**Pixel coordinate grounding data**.
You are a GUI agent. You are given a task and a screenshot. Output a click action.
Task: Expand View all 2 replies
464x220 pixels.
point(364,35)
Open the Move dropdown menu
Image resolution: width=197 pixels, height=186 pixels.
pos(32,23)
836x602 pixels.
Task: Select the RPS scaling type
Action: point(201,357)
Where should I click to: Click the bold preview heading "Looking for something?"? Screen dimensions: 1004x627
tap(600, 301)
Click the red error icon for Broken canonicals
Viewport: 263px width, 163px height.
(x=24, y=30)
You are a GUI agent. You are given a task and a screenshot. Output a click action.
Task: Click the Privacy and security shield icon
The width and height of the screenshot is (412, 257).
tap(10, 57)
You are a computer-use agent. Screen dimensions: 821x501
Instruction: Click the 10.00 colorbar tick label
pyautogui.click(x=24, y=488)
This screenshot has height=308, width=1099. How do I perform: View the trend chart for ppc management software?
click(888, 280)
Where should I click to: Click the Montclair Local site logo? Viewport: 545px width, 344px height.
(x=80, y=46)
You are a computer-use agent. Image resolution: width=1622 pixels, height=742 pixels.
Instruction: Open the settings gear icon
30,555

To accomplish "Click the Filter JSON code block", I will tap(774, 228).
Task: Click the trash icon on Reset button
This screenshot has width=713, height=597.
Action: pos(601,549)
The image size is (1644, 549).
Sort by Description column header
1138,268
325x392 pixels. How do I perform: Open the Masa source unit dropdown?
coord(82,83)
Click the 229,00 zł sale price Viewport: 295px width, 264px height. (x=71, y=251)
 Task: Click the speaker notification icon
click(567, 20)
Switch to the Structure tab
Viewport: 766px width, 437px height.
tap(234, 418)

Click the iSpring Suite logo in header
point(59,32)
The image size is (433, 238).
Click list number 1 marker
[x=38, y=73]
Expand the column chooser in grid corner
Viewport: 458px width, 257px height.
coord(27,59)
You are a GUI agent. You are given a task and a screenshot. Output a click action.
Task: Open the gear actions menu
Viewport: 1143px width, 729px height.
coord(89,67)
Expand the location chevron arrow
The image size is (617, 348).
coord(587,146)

**Task to carry out**. Nothing should be left out. Reproduce all the entries precisely.

**Exercise response**.
You are a GUI agent. You are given a task and a screenshot. Output a click action.
Task: Expand View all 2 replies
464x220 pixels.
point(364,35)
Open the Move dropdown menu
Image resolution: width=197 pixels, height=186 pixels.
pos(32,23)
836x602 pixels.
Task: Select the RPS scaling type
Action: point(201,357)
Where should I click to: Click the bold preview heading "Looking for something?"? Screen dimensions: 1004x627
tap(600, 301)
Click the red error icon for Broken canonicals
Viewport: 263px width, 163px height.
(x=24, y=30)
You are a GUI agent. You are given a task and a screenshot. Output a click action.
Task: Click the Privacy and security shield icon
The width and height of the screenshot is (412, 257).
tap(10, 57)
You are a computer-use agent. Screen dimensions: 821x501
Instruction: Click the 10.00 colorbar tick label
pyautogui.click(x=24, y=488)
This screenshot has height=308, width=1099. How do I perform: View the trend chart for ppc management software?
click(888, 280)
Where should I click to: Click the Montclair Local site logo? Viewport: 545px width, 344px height.
(x=80, y=46)
You are a computer-use agent. Image resolution: width=1622 pixels, height=742 pixels.
Instruction: Open the settings gear icon
30,555

To accomplish "Click the Filter JSON code block", I will tap(774, 228).
Task: Click the trash icon on Reset button
This screenshot has width=713, height=597.
Action: pos(601,549)
The image size is (1644, 549).
Sort by Description column header
1138,268
325x392 pixels. How do I perform: Open the Masa source unit dropdown?
coord(82,83)
Click the 229,00 zł sale price Viewport: 295px width, 264px height. (x=71, y=251)
 Task: Click the speaker notification icon
click(567, 20)
Switch to the Structure tab
Viewport: 766px width, 437px height.
tap(234, 418)

Click the iSpring Suite logo in header
point(59,32)
The image size is (433, 238).
Click list number 1 marker
[x=38, y=73]
Expand the column chooser in grid corner
Viewport: 458px width, 257px height.
coord(27,59)
You are a GUI agent. You are given a task and a screenshot. Output a click action.
Task: Open the gear actions menu
Viewport: 1143px width, 729px height.
coord(89,67)
Expand the location chevron arrow
The image size is (617, 348).
coord(587,146)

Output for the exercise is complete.